BTW, though it is entirely irrelevant, is not likely that most of European (Ashkenazic) Jews have anything to do with the Khazars (though there are some other - smallish - Jewish communities that undeniably do). There is simply a discontinuity between the areas and times of known Khazar settlement and the evidence of Ashkenazic migration. For instance, linguistic evidence in Yiddish clearly indicates a Western migration route through France (Yiddish contains notable borrowings from early medeival French), not Eastern route through what is now Ukraine, while there is no evidence of Turkic borrowings into the language, which would likely be there if the community contained many Khazars. There is also a gap of a few centuries between the known Khazar Jewish communities in what is now Ukraine and establishment of Ashkenazic communities there under Polish control (in fact, therer is evidence that there were no Jews in many of those areas in the inerim), etc.

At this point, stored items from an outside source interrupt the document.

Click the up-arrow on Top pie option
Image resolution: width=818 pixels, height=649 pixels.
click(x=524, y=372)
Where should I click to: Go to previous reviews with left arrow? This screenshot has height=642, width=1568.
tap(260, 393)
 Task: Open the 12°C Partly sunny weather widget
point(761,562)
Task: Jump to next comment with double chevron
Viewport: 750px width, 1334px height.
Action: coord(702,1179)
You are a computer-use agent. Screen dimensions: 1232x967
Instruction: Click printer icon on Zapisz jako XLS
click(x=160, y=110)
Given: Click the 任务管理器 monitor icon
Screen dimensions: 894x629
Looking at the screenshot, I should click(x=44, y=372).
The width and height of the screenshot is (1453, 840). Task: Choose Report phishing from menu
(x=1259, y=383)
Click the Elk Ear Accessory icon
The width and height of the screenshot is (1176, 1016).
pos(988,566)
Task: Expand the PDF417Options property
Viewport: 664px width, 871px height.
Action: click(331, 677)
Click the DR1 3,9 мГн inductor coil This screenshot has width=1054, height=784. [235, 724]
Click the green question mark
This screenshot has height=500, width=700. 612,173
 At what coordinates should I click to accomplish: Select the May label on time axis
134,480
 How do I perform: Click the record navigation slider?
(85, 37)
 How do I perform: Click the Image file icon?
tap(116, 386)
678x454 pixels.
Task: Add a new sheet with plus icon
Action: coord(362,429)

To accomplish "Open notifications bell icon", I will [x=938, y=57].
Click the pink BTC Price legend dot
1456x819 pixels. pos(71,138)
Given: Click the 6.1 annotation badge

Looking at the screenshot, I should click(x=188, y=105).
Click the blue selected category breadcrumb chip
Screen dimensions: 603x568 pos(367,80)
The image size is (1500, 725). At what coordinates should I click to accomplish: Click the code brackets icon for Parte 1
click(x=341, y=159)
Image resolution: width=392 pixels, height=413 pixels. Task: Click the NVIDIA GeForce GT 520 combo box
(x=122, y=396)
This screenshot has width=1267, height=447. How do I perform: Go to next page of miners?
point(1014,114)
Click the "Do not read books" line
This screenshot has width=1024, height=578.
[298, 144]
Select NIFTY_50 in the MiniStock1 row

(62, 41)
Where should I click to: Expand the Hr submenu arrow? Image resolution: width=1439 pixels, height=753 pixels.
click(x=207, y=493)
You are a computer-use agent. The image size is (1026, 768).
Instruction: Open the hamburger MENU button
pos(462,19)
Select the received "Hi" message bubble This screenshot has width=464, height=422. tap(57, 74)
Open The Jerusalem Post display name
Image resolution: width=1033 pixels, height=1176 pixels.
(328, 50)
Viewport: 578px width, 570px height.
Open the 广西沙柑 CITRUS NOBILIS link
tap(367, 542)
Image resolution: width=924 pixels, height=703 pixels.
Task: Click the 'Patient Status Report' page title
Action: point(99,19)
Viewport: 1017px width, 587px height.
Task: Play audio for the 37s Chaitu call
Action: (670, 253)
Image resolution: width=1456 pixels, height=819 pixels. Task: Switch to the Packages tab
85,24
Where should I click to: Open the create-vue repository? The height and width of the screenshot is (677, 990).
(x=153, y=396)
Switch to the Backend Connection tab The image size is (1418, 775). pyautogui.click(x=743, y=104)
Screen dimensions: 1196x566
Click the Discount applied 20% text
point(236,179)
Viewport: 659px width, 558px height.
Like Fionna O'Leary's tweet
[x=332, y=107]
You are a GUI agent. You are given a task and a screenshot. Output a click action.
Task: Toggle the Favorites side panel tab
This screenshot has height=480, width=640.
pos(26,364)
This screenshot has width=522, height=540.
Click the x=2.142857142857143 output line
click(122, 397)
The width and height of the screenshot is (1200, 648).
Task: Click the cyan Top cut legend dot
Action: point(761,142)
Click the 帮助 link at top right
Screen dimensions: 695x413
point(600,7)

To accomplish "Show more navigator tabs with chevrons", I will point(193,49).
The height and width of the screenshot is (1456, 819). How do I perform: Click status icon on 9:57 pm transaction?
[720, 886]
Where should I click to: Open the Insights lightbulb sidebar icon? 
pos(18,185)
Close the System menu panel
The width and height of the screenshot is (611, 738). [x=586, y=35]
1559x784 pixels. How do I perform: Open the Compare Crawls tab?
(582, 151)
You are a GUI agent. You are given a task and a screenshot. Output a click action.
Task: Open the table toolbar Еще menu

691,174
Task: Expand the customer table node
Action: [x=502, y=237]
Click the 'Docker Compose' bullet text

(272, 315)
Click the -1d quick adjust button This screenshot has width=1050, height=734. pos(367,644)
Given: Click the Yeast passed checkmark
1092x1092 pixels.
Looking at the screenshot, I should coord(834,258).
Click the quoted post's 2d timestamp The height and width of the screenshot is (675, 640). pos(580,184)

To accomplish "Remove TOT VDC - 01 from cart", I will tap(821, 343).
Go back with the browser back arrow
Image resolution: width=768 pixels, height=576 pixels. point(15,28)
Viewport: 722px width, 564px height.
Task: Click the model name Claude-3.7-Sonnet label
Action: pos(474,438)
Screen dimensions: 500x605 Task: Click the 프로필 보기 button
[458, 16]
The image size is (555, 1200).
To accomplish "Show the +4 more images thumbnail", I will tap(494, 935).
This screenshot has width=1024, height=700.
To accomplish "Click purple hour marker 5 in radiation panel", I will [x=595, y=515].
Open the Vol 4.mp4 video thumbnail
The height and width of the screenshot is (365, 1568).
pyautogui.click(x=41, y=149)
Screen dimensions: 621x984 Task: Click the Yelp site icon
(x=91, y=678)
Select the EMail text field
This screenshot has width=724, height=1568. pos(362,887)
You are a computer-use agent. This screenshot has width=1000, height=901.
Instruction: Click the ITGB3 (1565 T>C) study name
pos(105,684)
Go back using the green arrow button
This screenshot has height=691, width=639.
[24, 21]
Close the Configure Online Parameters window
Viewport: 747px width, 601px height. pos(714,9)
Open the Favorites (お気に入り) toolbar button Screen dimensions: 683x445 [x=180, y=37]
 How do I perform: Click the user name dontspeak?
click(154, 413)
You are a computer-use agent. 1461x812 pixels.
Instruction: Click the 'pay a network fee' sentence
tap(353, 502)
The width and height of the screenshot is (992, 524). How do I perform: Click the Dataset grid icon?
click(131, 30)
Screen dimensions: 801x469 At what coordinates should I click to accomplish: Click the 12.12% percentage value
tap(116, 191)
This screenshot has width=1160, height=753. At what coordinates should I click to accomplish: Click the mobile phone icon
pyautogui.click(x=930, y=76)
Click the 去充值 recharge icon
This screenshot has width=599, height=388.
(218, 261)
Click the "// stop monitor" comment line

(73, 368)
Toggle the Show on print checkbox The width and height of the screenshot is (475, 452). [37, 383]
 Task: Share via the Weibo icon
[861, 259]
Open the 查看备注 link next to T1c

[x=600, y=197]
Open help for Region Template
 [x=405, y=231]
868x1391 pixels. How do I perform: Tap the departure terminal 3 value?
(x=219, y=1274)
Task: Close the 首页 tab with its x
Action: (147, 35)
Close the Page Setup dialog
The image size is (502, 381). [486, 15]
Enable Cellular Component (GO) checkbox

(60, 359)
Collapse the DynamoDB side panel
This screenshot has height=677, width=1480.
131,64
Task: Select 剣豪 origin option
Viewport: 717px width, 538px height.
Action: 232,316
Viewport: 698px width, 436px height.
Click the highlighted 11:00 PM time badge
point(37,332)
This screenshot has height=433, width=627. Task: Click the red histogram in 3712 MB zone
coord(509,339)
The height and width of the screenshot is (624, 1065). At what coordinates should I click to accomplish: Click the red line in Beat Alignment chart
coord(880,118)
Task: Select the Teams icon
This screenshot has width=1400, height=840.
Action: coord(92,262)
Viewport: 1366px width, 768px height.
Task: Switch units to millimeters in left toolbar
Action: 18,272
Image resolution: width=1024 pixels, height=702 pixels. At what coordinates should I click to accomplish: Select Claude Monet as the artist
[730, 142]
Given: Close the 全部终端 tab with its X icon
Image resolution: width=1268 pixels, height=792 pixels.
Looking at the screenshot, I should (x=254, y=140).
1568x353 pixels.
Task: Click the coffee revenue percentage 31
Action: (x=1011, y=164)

On the other hand, there were many other documented cases of mass conversion into Judaism - in Asia Minor (Galatia), in Yemen (the origin of most Yemeni Jews), etc. There are also conjectured conversions, which might have more to do with the origins of many of the modern Ashkenazim - in particular, they talk about a probable significant conversion of some Slavic groups (the latest one of these - this one is documented, though smallish - happened as recently as in the 19th century).

Still, the best evidence for the mideastern origin of at least part of the modern Jewish community is, ironically, in the genetic relationships they've established between the Jewish and the Palestinian Arab populations.

Entirely irrelevant sideline, though.